Increased Volumetric Occlusion RegistrY
Endovascular intrasaccular embolization has been well established as a successful alternative to open surgical clipping since its inception in the early 1990’s. However, these historical publications only demonstrated the usefulness of platinum coils in the treatment of intracranial aneurysms. The first randomized control trial, the ISAT, demonstrated the superiority of the endovascular coiling using platinum coils over surgical clipping.
A more recent randomized control trial, which compared packing density of bare platinum coils against HydroCoils, a Hydrogel-coated platinum coil, the HELPS trial (HydroCoil Endovascular Aneurysm Occlusion and Packing Study) demonstrated that the recurrence rate and retreatment rate at 6-12 month follow up was superior in the HydroCoil arm. The overall recurrence rate was 25% in the bare platinum arm as compared to 15% in the HES arm with an overall retreatment rate of 4% in the platinum arm and 2.1% in the HES arm. This data was only the short-term follow up and complete 12-18 month follow up data is forthcoming. Although there may not be a significant difference in both arms of the study, it does demonstrate that the HES treated aneurysms had a lower percent recurrence rate with a 50% reduction in retreatments.

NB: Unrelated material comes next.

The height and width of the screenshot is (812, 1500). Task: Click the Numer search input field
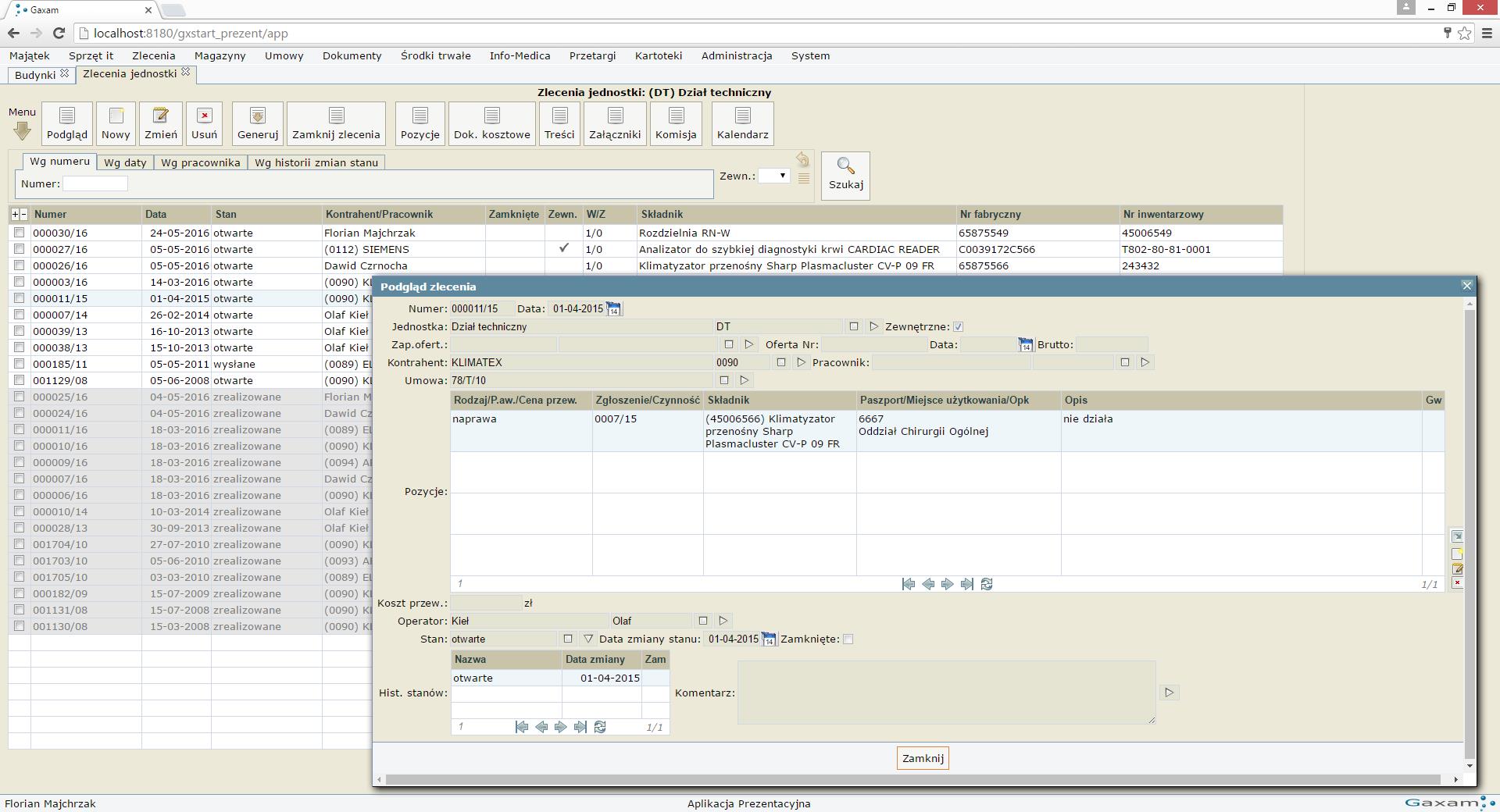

The HydroCoil system was developed to increase volumetric filling within the aneurysm sac. This hybrid platinum coil consists of hydrogel core with a platinum outer wind. (Figure 1)The Hydrogel material will expand over a predetermined time (20 minutes maximum) filling the dead spaces created within the aneurysm. To design a study to investigate the potential of increased volumetric filling of the HydroFill coil. The HydroFill coil is the next generation in the HydroCoil line which swells to approximately .022”. Pre-clinical reports have indicated that it has the same healing response as the existing HydroCoil line. This modified second generation coil system, although not a bioactive coil, can produce a high occlusion rate with low recanalization rates.
The focus of the study will be to determine if the HydroFill coil is safe and effective in treating all intracranial aneurysms. Also, to demonstrate if increased volumetric filling volumes utilizing the HydroFill coil, will create a more stable environment within the aneurysm sac to decrease recanalization and retreatment rates.
This will be a multi-center, multi-national study consisting of retrospective and prospective data collection of patients treated with the HydroFill coil system. The study PI will be Dr. Michael Kelly of the Royal University Hospital from Saskatchewan Canada.